«No estamos para fastidiar al bañista, sino para garantizar su seguridad»

Una socorrista insta a salir de la playa de Salinas, donde ondeaba la bandera roja el sábado. / MARIETA

Los coordinadores de los equipos de salvamento reclaman a los usuarios prudencia ante la mar y respeto a las señales para evitar casos de riesgo

CHELO TUYA GIJÓN.

«Chaval, no tienes ni idea. Llevo bañándome aquí muchos años y no me vas a decir a mí dónde me meto». Quien habla no es un experto nadador. Ni un experto en corrientes marinas. Ni siquiera en situaciones de riesgo. Simplemente, es un bañista que no acepta que 'su' playa tenga hoy bandera roja. «Hay muchos insultos y descalificaciones», asegura Borja Madiedo, coordinador del Servicio de Salvamento de Villaviciosa. Y tiene experiencia, porque lleva dos años en el cargo. «Mucha gente desconoce que, en caso de bandera roja, el socorrista no está obligado a tirarse al mar a buscar a nadie. Quien no lo sabe, fuerza. Dicen 'tú estás aquí para sacarme a mí' y no es así».

La solución al problema pasa «por más formación e información», cree Flor Palacio. La jefa del Equipo de Salvamento de Gijón defiende que, «la inmensa mayoría de los bañistas saben que no estamos aquí para fastidiar, sino para garantizar su seguridad». Esa inmensa mayoría tiene claro que cuando ondea bandera roja en la playa «no se puede entrar a nada», explica Palacio. Desde Villaviciosa, Madiedo se extiende aún más. «No te puedes meter ni hasta los tobillos, aunque muchas veces hagamos la excepción, para que la gente se refresque, pero cuando hay bandera roja significa que hay peligro».
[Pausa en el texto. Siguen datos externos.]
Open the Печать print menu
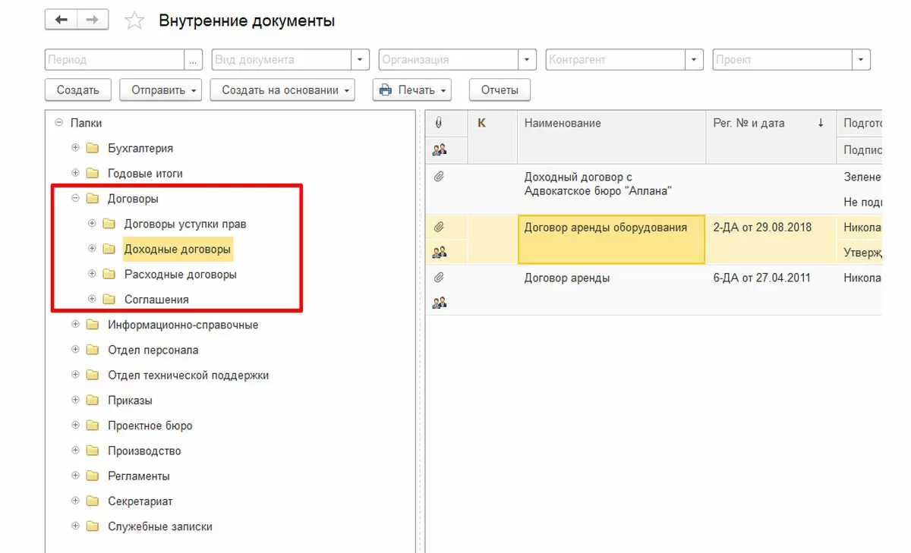This screenshot has height=553, width=911. [411, 90]
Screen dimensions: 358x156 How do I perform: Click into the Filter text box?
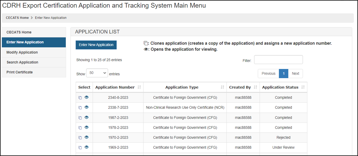pos(278,60)
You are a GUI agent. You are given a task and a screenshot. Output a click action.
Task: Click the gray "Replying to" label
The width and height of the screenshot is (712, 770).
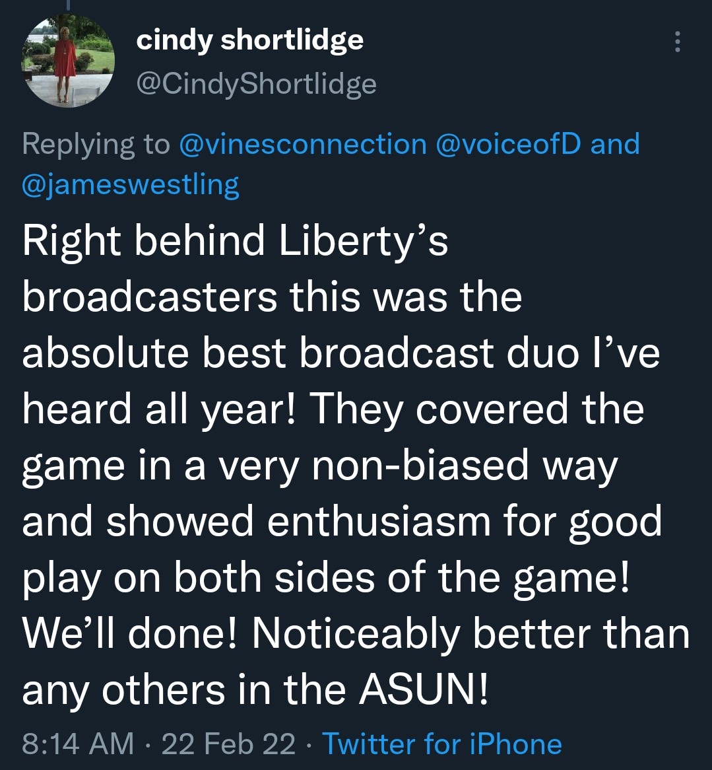(x=96, y=143)
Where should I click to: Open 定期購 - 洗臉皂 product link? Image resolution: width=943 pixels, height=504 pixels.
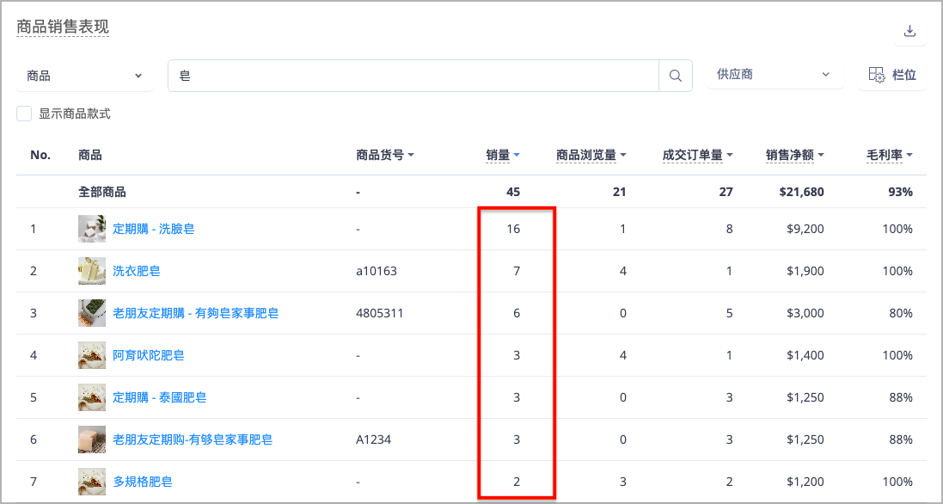(x=154, y=229)
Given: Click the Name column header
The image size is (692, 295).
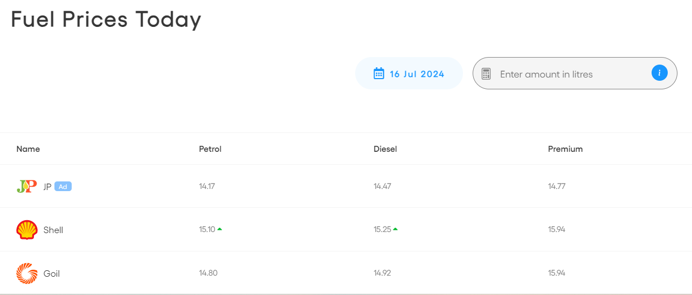Looking at the screenshot, I should (x=28, y=149).
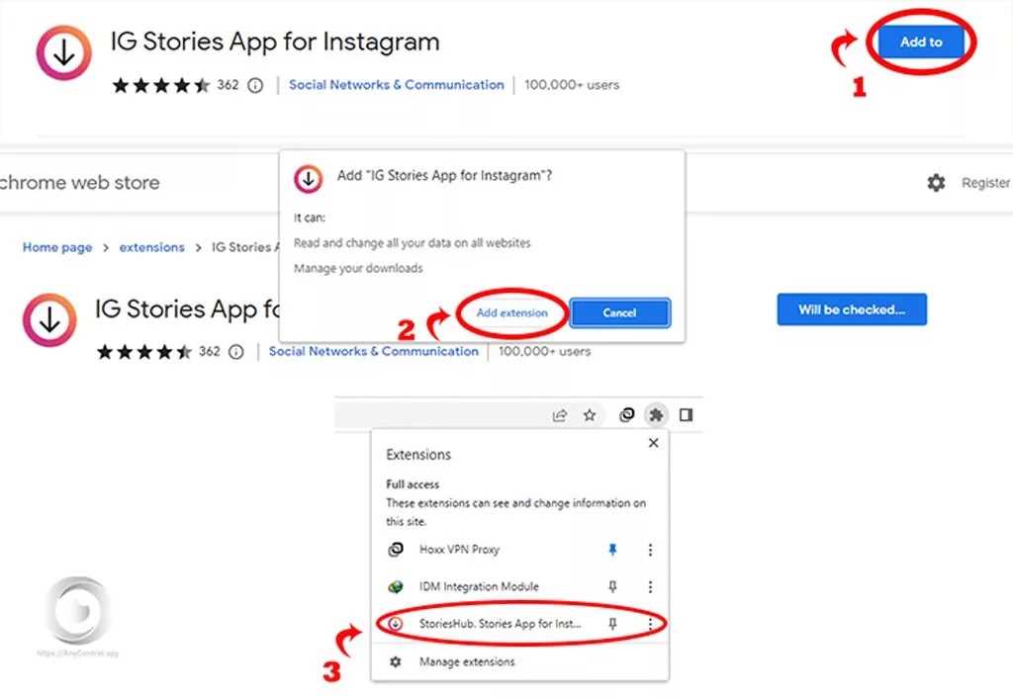Click the gear icon beside Manage extensions

point(396,661)

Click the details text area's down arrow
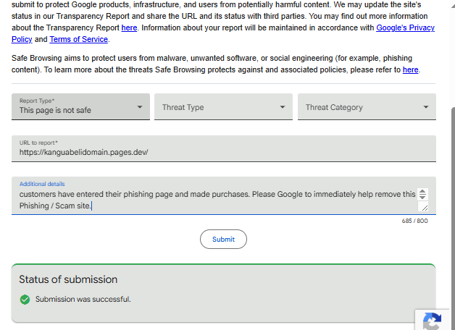[423, 197]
Uno que puede no verse. Como precisa Flor Palacio, «ocurre en San Lorenzo». La principal playa de Gijón tiene zonas claramente diferenciadas. «En unas se ve bien por qué hay bandera roja, ves las olas y la resaca», pero, en otros puntos, «como en las inmediaciones de San Pedro, a veces puedes ver la mar como un plato y creer que la bandera roja es exagerada. Pero, en esa zona hay una corriente muy fuerte».

Prohibido, precaución y libre

Tanto que, explica, «te puedes meter en la Cantábrica (escalera 0) y acabar bajo el Cerro de Santa Catalina. No te puedes fiar de esa mar sin olas, la corriente te lleva sin remedio». Un problema que tiene también La Ñora, según explicaba Madiedo, en el arranque de la temporada de salvamento. «Es la playa más peligrosa, tiene una corriente de retorno que te traga».

Por ello, insisten en la necesidad de respetar las banderas: la verde permite el baño; la amarilla, con precaución, sin usar hinchables y con los menores de 12 años acompañados. Y la roja, prohibido. Para todos. «El sábado tuvimos que denunciar a dos bañistas. La Policía Local está con nosotros en la playa», explicó Palacios, quien también quiso ver el vaso medio lleno: «Pese a que era un día de sol, con la playa llena y bandera roja solo hubo dos denuncias. La mayoría es responsable», concluyó.